Évidemment, nous n’avons pas la prétention d’avoir tout lu, vu et entendu pendant la campagne présidentielle. Pis : il ne sera pas question ici des épisodes les plus spectaculaires comme les mésaventures de François Fillon. Mais en revenant sur les articles que nous avons publiés, nous pouvons dégager quelques tendances parmi les plus lourdes.

Petit retour donc sur une compétition qui a occupé tous les médias dominants pendant le début de l’année 2017 et une bonne partie de l’année 2016. La Coupe du monde de football ? Pas la saison. Les Jeux Olympiques ? C’était l’année dernière, souvenez-vous. Non, il s’agit de l’élection présidentielle. Car c’est bien sous l’angle de la compétition que la plupart des rédactions se sont penchées sur cette élection. Et comme celle-ci est devenue un sport comme un autre, les commentateurs ne se privent pas de jouer les sélectionneurs, triant les mauvais des bons candidats. En se basant sur leur projet politique ? Pas du tout. C’est à la tête du (bon) client.

Journalisme sportif : le règne du commentaire

Ce qu’il y a de rassurant avec les campagnes électorales, c’est que l’on retrouve toujours quelques figures imposées. L’exercice du débat télévisé en fait partie. Il donne l’occasion aux journalistes politiques de se transformer en journalistes sportifs. « Un exemple de journalisme sportif : les commentaires du premier débat de la "primaire de gauche" » se concentrent sur les « petites phrases », les « punchlines » – anglicisme désormais usé à force d’en abuser – les « phrases cultes », les « phrases qui tuent ».

La mue finit de s’opérer lors du débat organisé par TF1. Les journalistes politiques et les éditocrates filent les métaphores sportives jusqu’au ridicule.

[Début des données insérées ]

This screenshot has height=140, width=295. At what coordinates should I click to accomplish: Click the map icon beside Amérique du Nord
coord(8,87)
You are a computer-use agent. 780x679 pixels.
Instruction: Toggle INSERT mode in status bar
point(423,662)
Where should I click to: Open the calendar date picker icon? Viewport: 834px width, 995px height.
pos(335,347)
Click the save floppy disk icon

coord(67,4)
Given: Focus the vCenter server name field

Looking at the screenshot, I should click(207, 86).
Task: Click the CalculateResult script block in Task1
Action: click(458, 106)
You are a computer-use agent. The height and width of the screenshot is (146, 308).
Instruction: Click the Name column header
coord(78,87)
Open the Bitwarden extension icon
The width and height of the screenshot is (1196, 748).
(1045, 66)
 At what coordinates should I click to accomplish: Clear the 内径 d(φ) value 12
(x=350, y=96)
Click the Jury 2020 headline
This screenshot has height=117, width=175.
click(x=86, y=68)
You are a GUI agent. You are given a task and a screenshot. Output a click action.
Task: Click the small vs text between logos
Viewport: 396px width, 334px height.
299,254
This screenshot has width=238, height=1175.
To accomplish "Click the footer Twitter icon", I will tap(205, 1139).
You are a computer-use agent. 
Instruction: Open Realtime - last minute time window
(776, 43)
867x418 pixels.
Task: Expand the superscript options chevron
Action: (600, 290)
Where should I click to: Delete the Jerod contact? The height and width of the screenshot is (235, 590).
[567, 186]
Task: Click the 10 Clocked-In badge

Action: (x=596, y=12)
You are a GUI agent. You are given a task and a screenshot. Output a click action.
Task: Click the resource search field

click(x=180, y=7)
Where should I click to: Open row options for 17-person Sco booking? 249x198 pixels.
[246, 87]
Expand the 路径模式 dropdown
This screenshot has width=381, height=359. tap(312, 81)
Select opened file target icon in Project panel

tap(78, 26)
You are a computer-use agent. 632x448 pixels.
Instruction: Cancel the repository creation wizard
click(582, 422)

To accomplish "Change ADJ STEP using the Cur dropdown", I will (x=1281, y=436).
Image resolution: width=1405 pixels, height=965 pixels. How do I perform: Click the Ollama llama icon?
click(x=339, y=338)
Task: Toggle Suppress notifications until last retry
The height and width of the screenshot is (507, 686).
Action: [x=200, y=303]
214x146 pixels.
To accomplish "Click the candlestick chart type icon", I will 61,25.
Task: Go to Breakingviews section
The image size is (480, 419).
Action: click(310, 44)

Certains de ces « journalistes sportifs au bord du ring de TF1 » nous font même vivre l’avant-match, puis l’ambiance vestiaire après la partie.

Quelques semaines plus tard, « Le "grand débat" à onze disséqué par l’éditocratie » livre un florilège de ce que le journalisme de commentaire sait faire de pire : traitement de la campagne électorale comme une épreuve sportive, journalisme de prescription qui ne dit pas son nom et se cache derrière une neutralité de façade, focalisation sur les aspects les plus insignifiants de l’enjeu électoral.

Poussant cette logique à des sommets, le FigaroVox nous gratifie ainsi d’un article sur la communication non verbale des politiques, basé sur une enquête au « protocole innovant » consistant à recueillir l’opinion de téléspectateurs ayant regardé le débat Hamon/Valls… sans le son. Qu’y apprend-on ? Que « Quand on coupe le son de la télé, on entend moins bien ». Bouleversant.

Des heures d’antennes télé et radio, des kilomètres de papier, des téraoctets de mémoire monopolisés et gaspillés pour deviser sur les querelles personnelles, les tactiques des uns et des autres et la bataille pour le podium. « Misère du journalisme de compétition en précampagne », cette tendance se retrouve déjà dans les semaines qui ont précédé ces débats.

Sport ou politique, quelle différence au fond. Ne s’agit-il pas dans les deux cas d’une compétition, avec un gagnant et un perdant ? Le Parisien valide cette idée en nous livrant en vrac les résultats d’un week-end chargé : « "Primaire, handball, tennis" : misère du journalisme politico-sportif au Parisien ».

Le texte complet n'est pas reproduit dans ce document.